I’m no doctor, but I know a worthwhile mission when I read it.

For the past nearly-year, I’ve had the pleasure of working with PLASTARC, a social research, workplace innovation, and corporate real estate strategy firm, on many of their communications. PLASTARC was founded by the inimitable Melissa Marsh, who’s dedicated her career to making workplaces work better for people.
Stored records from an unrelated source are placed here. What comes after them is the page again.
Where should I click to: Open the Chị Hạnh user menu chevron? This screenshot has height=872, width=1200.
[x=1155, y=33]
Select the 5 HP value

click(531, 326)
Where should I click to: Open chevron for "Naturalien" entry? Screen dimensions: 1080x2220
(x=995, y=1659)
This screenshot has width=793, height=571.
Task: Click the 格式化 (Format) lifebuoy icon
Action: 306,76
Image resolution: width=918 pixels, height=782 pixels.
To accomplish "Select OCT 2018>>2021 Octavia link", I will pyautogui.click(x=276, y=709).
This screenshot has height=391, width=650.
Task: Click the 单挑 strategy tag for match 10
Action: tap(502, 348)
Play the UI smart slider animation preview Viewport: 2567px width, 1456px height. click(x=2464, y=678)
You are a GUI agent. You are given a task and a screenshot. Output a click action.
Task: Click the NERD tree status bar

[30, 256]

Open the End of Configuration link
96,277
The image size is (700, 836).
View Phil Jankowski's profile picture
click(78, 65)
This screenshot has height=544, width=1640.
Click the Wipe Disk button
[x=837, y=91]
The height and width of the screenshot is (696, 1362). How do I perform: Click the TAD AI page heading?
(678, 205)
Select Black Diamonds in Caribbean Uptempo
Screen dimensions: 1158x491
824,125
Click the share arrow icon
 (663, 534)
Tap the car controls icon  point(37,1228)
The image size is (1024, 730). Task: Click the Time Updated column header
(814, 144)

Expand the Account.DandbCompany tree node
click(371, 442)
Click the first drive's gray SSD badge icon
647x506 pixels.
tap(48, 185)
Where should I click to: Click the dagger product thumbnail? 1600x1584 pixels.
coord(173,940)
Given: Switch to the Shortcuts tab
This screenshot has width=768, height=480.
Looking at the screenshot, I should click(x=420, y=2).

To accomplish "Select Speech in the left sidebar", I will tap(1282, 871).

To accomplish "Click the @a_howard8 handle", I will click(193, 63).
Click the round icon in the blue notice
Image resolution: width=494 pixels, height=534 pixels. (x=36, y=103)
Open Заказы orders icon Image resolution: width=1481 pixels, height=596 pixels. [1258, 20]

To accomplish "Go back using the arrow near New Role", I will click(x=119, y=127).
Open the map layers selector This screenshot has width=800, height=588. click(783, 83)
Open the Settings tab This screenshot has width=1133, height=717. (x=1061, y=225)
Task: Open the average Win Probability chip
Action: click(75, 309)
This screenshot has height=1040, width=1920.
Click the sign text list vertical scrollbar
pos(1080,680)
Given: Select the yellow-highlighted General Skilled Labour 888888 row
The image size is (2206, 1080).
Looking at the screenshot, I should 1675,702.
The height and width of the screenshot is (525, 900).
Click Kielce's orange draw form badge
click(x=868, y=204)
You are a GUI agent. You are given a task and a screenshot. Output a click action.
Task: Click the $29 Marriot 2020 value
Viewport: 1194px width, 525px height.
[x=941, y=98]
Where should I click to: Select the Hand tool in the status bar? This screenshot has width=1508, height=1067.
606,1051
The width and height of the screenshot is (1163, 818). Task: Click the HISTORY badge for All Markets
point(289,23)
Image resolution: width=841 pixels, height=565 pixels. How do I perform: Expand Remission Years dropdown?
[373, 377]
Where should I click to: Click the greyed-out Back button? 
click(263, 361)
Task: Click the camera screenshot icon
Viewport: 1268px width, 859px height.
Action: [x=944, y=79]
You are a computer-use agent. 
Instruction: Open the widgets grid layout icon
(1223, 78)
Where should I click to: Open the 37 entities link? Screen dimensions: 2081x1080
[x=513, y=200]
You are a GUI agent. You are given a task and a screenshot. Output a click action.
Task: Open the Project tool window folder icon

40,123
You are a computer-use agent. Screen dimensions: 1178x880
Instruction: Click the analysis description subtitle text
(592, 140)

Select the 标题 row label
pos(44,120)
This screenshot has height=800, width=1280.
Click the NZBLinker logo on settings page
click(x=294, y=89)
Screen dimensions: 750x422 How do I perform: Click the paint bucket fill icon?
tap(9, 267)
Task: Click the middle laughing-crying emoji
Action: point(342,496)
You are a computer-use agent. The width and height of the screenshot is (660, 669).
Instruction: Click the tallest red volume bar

Dr. Nancy Mroczek singing, by Paul Taggart

Dr. Nancy Mroczek: No relation to PLASTARC (that I’m aware of), but I shoehorned in a tangential connection below

Recently, PLASTARC began archiving their newsletters on their website (always a great idea, in my book), and I have to say I was impressed when I had a flip through them. Yes, I did have a lot to do with writing them, but that’s not the only reason! The ideas they grew from are all PLASTARC, and all interesting, whether or not you’re an architect, HR manager, or real estate nerd. Here’s a sampling of topics and tidbits:

  • Multisensory design: “Heeding multiple dimensions of sensory experience both complicates and enables the task of designing human-centric spaces; it opens exciting opportunities for leveraging workplace design strategies in increasingly nuanced ways.”
  • Activity based working: “The social-centric economic structures of Europe have brought us many fresh workplace ideas, including the German-born Bürolandschaft concept, which intended to bring more organic desk groupings and elements of privacy to assembly line-style open offices with identical desks—but instead wound up spawning the now dreaded cubicle.”
  • Workplace community management: “We’re constantly learning from coworking, where the best community managers often hail from backgrounds in education, political science, and even community organizing.”
  • Smart buildings: “PLASTARC sees this moment as the beginning of a golden age in which technology enables building design to focus almost exclusively on serving and sustaining human experience.”
  • The social data era: “Soon, we’ll be able to understand as much about the demand for work environments and architectural features as we do right now about the demand for products in a grocery store. With these unique skills and methods, we are moving from analysis to prediction of both the desirability and utility of space.”

Dang, that’s enough brain food for a week of lunch breaks! Thanks, PLASTARC.